Sin dal 1975 – anno in cui il Partito Comunista introdusse per la prima volta nel paese un testo sulle Iniziative per l’informazione sui problemi della sessualità nella scuola statale – l’Italia ha dimostrato un atteggiamento sempre ambiguo in materia di apertura all’integrazione curricolare di materie come l’educazione all’affettività e/o alla sessualità.
L’educazione sessuale in Italia
A singhiozzi, in alcune legislature, alcuni esperimenti sono stati fatti. Ma ad oggi, con il rafforzamento dell’individualità scolastica e del potere dei dirigenti, sono le singole strutture a decidere se e come integrare tali temi nella cultura della scuola. Ciò rende il paese una realtà troppo eterogenea, non parificata e confusa. Si lascia spesso solo alle autorità scolastiche la responsabilità e il potere di decidere quali temi e come includere nei piani extra-curricolari.
La situazione in Europa
A fare i conti con l’assenza o inconsistenza di questa educazione siamo in pochissimi in Europa. Oltre all’Italia, infatti, solo altri cinque paesi non prevedono la materia a scuola. In paesi in cui la disciplina è diventata curricolare, si sono invece verificati risultati interessanti.Secondo un’indagine dell’OMS, in tali stati si è assistito ad una riduzione “dell’incidenza di gravidanze precoci, aborti e infezioni sessualmente trasmissibili, nonché abusi e discriminazioni legate all’orientamento sessuale.” La Finlandia, che vanta una tradizione solida in materia, dovette pagare, fra il 1994 e il 2006, il costo di aver categorizzato la materia da obbligatoria a facoltativa. Negli stessi anni infatti, si assistette ad un associabile boom nelle gravidanze e aborti in età adolescenziale. Secondo questi studi, dunque, esiste una correlazione fra educazione sessuale e risposta civica, sociale e culturale.

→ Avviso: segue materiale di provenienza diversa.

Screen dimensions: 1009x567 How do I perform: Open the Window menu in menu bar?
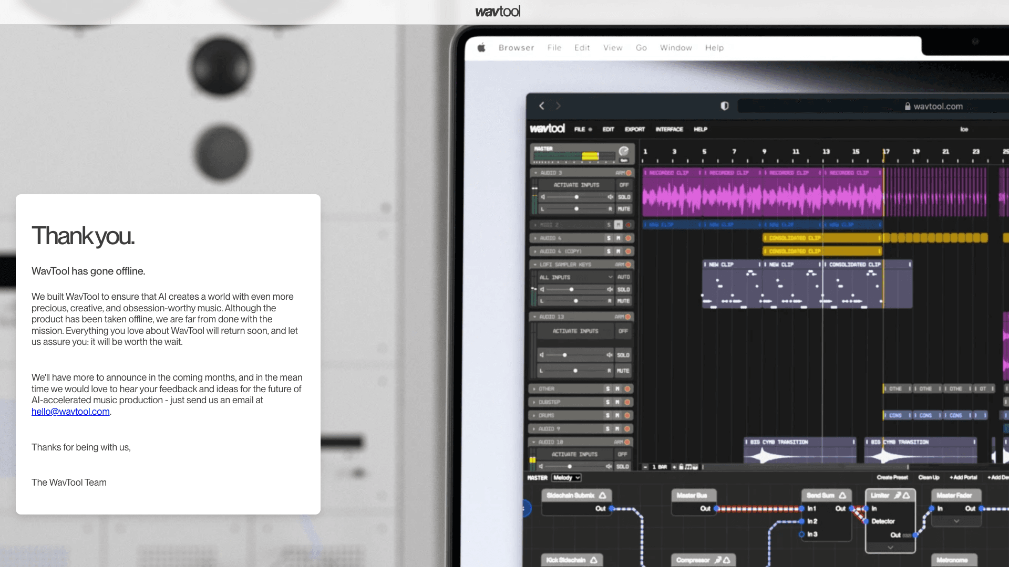click(x=676, y=48)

La scuola e l’università sui generi
Nonostante i ritardi, l’eterogeneità e i bias, il nostro paese vanta tuttavia una serie di esperimenti, casi, ed esempi, che lasciano intravedere un’Italia parallela e più in linea con gli standard e le evoluzioni dei nostri cugini Europei. Un esempio concreto è l’introduzione della cosiddetta ‘carriera alias,’ “un profilo burocratico, alternativo e temporaneo” spiega un articolo, “riservato agli/le student* trans.” “Questo percorso,” continua l’articolo, “sostituisce nome anagrafico – cioè quello scritto nei documenti ufficiali e dato alla nascita in base al sesso biologico – con quello che la persona transgender ha adottato.” Nello specifico, si garantisce a chi ne fa richiesta un badge con il nome scelto e un derivante indirizzo email cui tutti, colleghi, docenti e personale universitario, si rifaranno per approcciarsi allo/a studente.
La ‘carriera alias’
Nonostante questo approccio rimanga ufficioso – dal momento che il riconoscimento concreto ed esterno (all’università) avviene solo a transizione ufficializzata – l’ambiente universitario italiano si costituisce dunque come un’isola di sperimentazione del sé idealmente più inclusiva, equa e rispettosa. E gli atenei che continuano a farsi ispirare da questa conversione continuano a crescere di numero. Dal 2003 – anno in cui l’Università di Torino ha per prima avviato la pratica – si è giunti ora, nel 2021, a 32 atenei su 68. E dagli atenei, infine, si è passati alle scuole superiori. Questi ultimi, con alcune sottili differenze, hanno altresì integrato l’opzione ‘carriera alias’ per altri giovani studenti, cittadini e anime. Nonostante la ‘carriera alias’ sia solo un’espressione della rivoluzione civile ed educativa, nonché affettivo-sessuale di cui necessita il paese, la stessa è un esempio virtuoso, crescente e d’ispirazione che rivela un’Italia parallela, empatica e compensativa. La rivoluzione universitaria ha ispirato le scuole dell’obbligo superiori. A loro volta, le scuole ispirano le famiglie. E le famiglie, in questo ciclo, ci auguriamo ispirino lo stato.